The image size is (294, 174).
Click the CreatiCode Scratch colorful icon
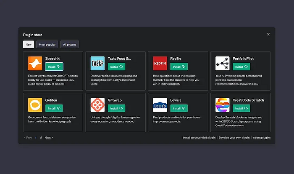(222, 105)
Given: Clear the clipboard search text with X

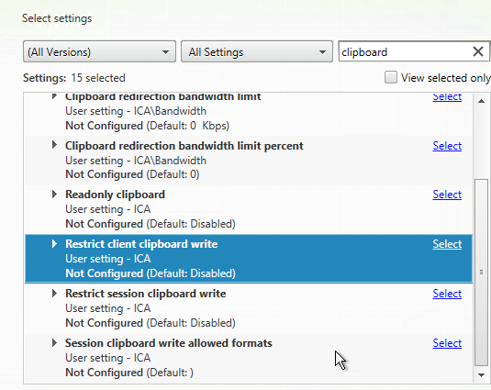Looking at the screenshot, I should point(478,51).
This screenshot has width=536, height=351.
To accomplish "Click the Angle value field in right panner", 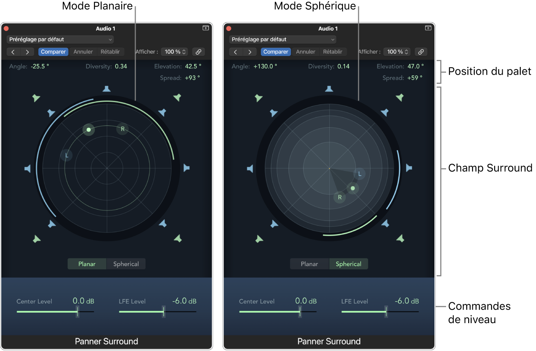I will coord(265,67).
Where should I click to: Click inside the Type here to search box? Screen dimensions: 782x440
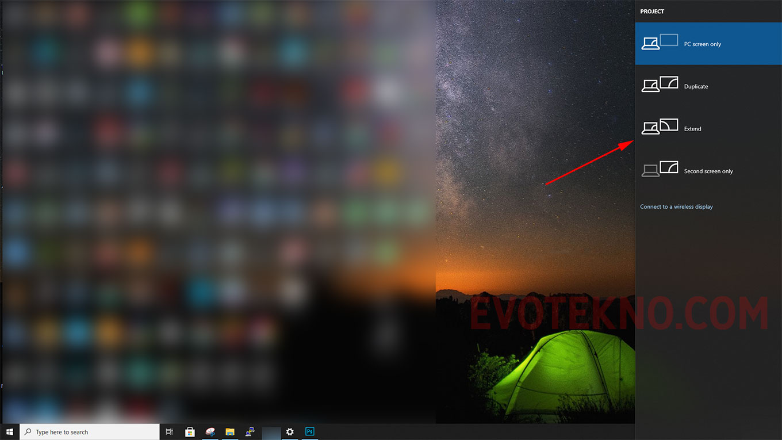[86, 431]
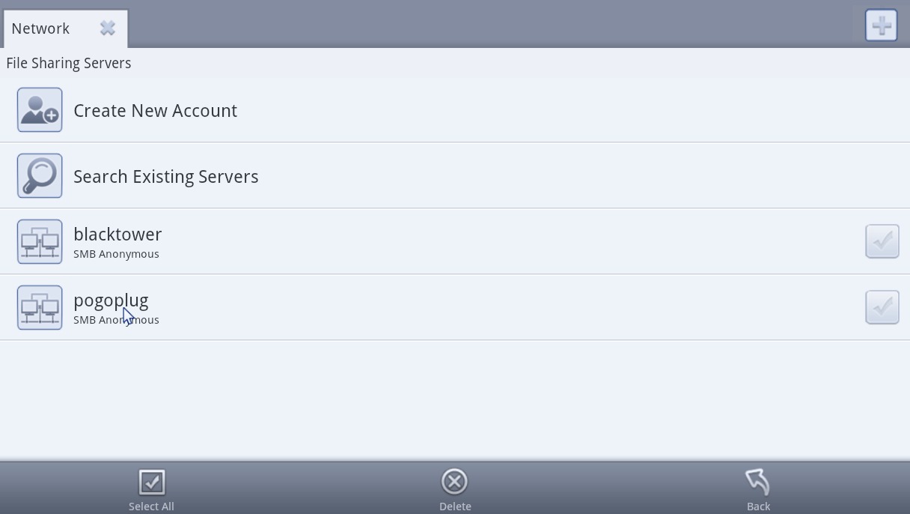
········
◆ WHAT IS EXPECTED ◆
Word for word and without pictures, restate only the lines running from the one that contains "Where should I" through the last line of the listing above.

◆ WRITTEN SOLUTION ◆
Where should I click to: Click inside the Type here to search box? Screen dimensions: 782x440
[86, 431]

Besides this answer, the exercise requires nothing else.